===== Records for this exercise
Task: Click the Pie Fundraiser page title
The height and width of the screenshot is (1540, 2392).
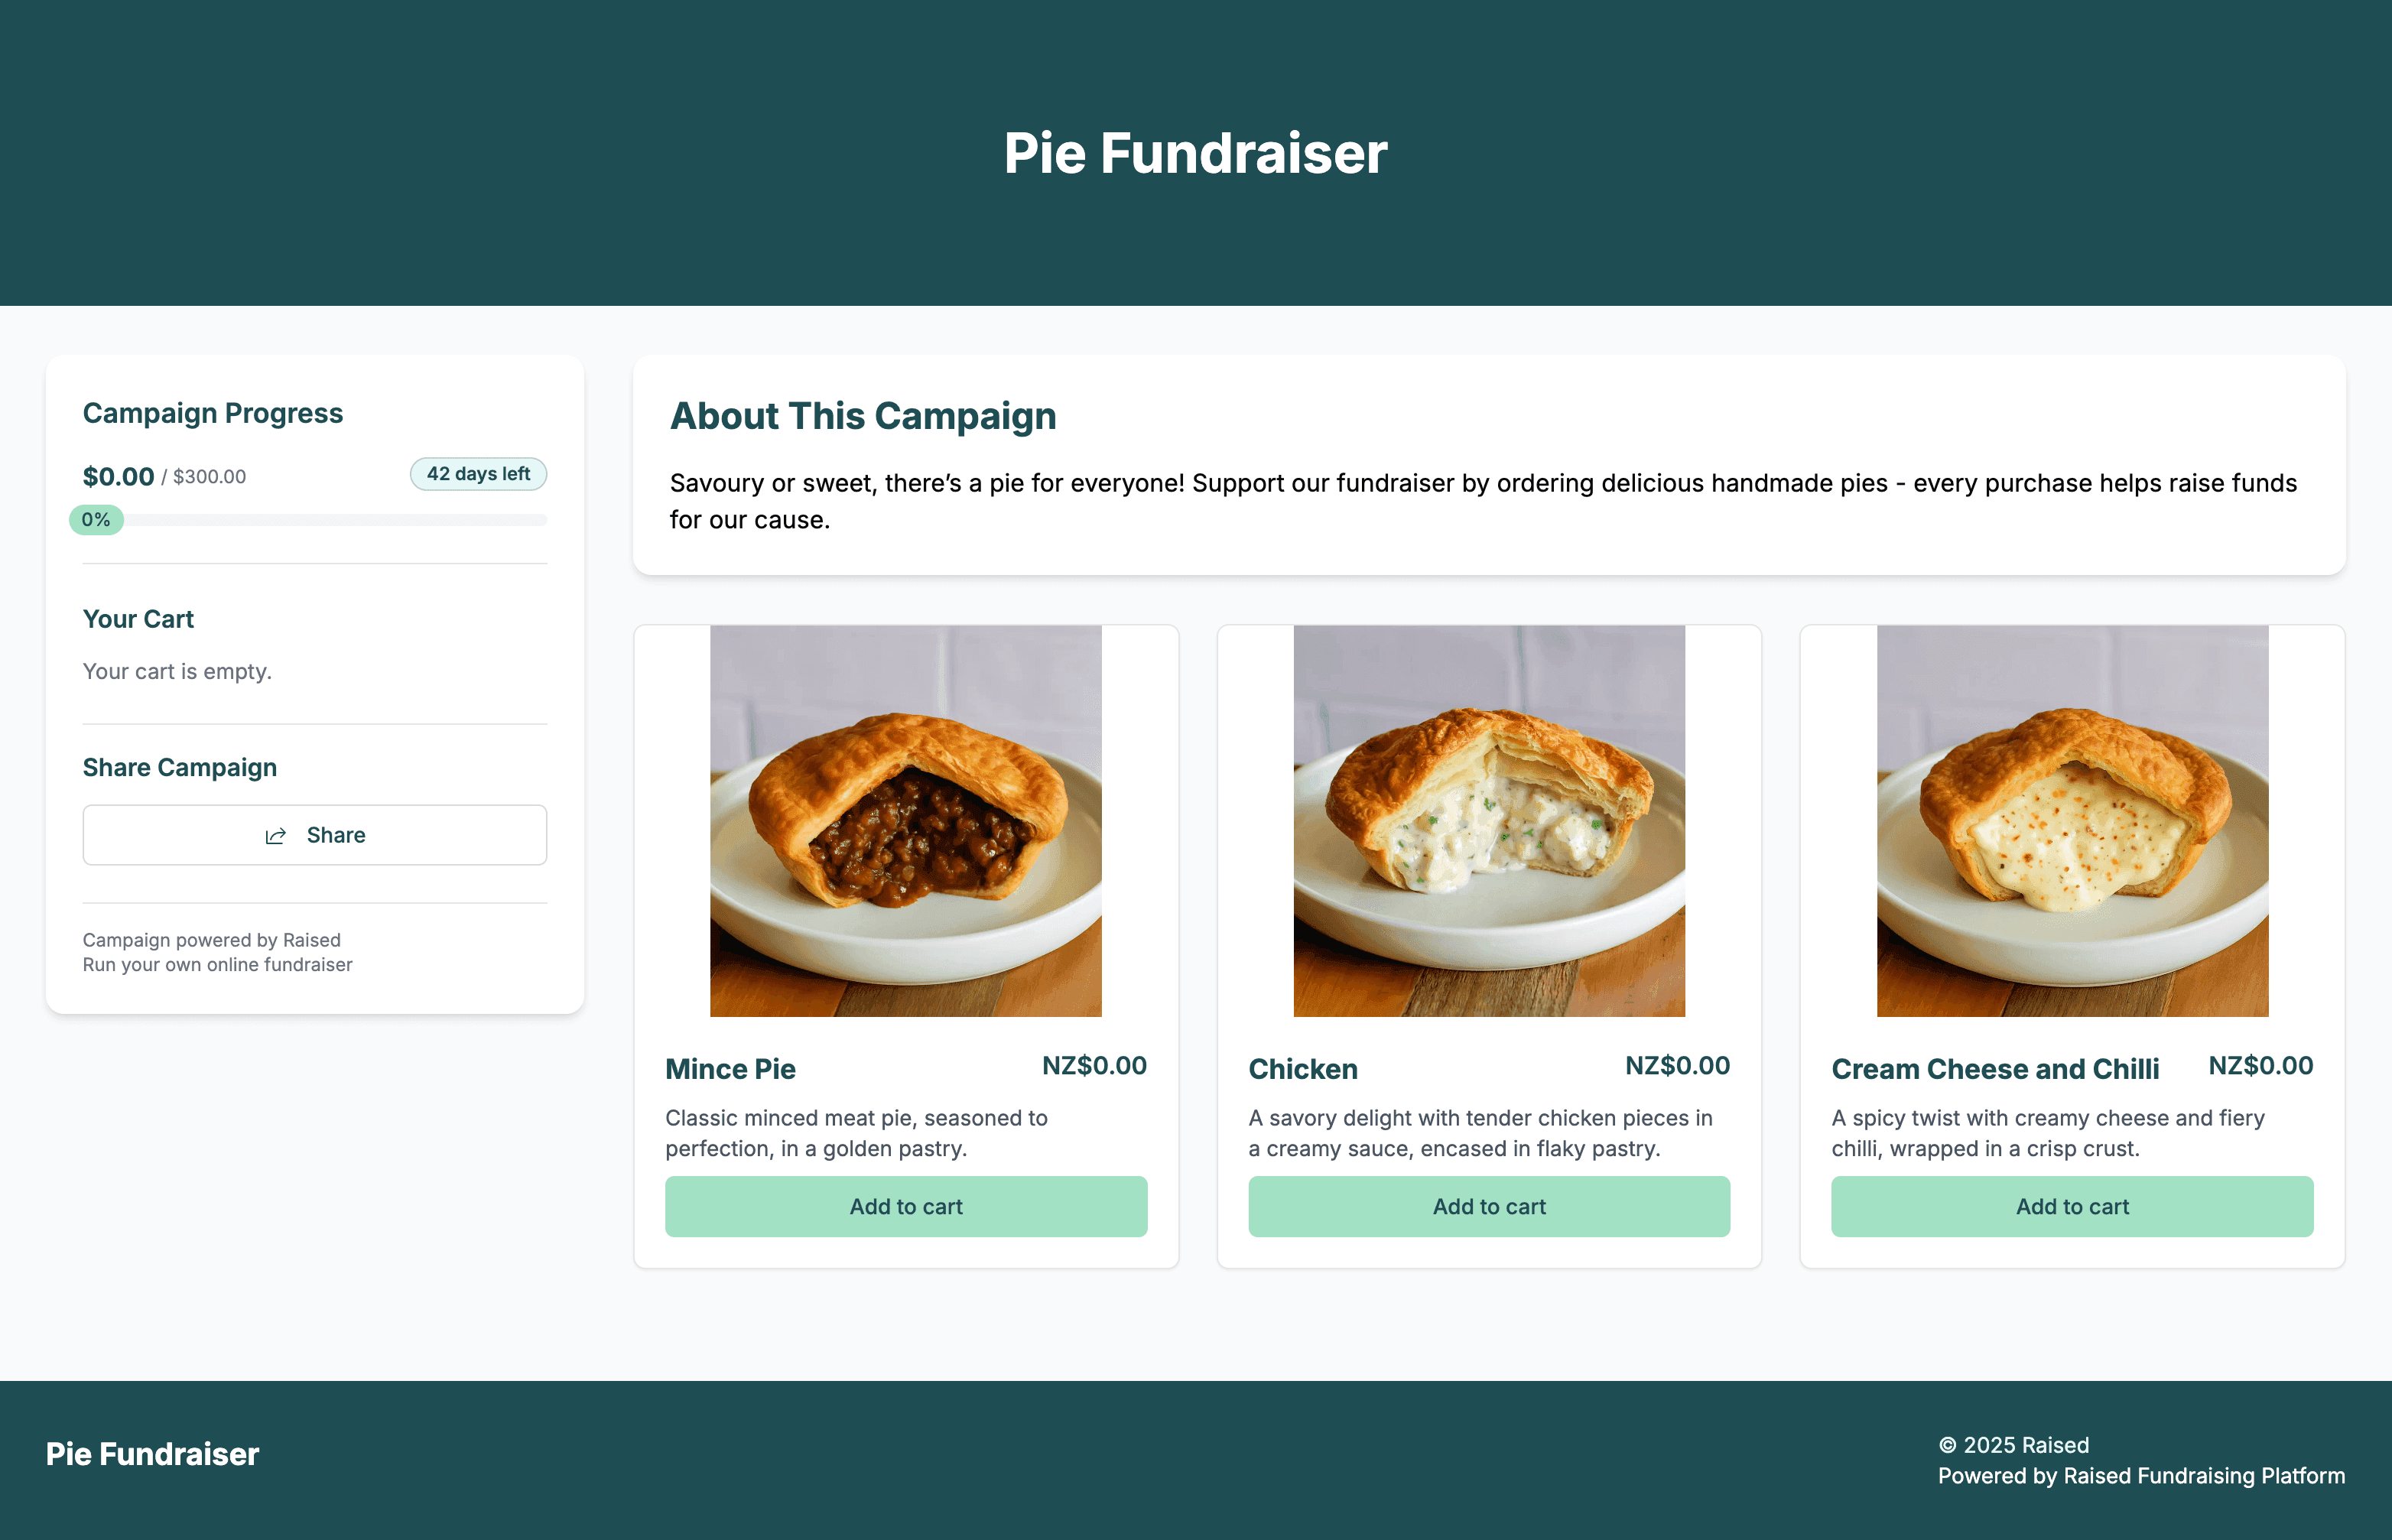Action: (1196, 153)
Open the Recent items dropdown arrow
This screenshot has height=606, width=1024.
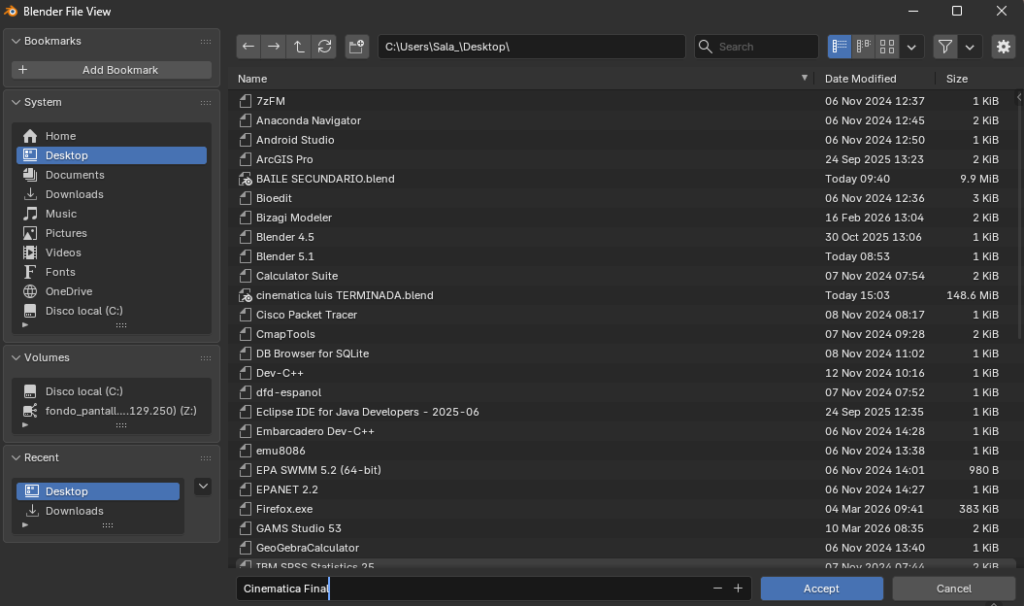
==========
• Exercise description: Keep the pictures out and print all the records exactly as they are.

• Answer section:
Task: Click the Pie Fundraiser page title
The height and width of the screenshot is (1540, 2392).
Action: (1196, 153)
Open the Recent items dropdown arrow
This screenshot has height=606, width=1024.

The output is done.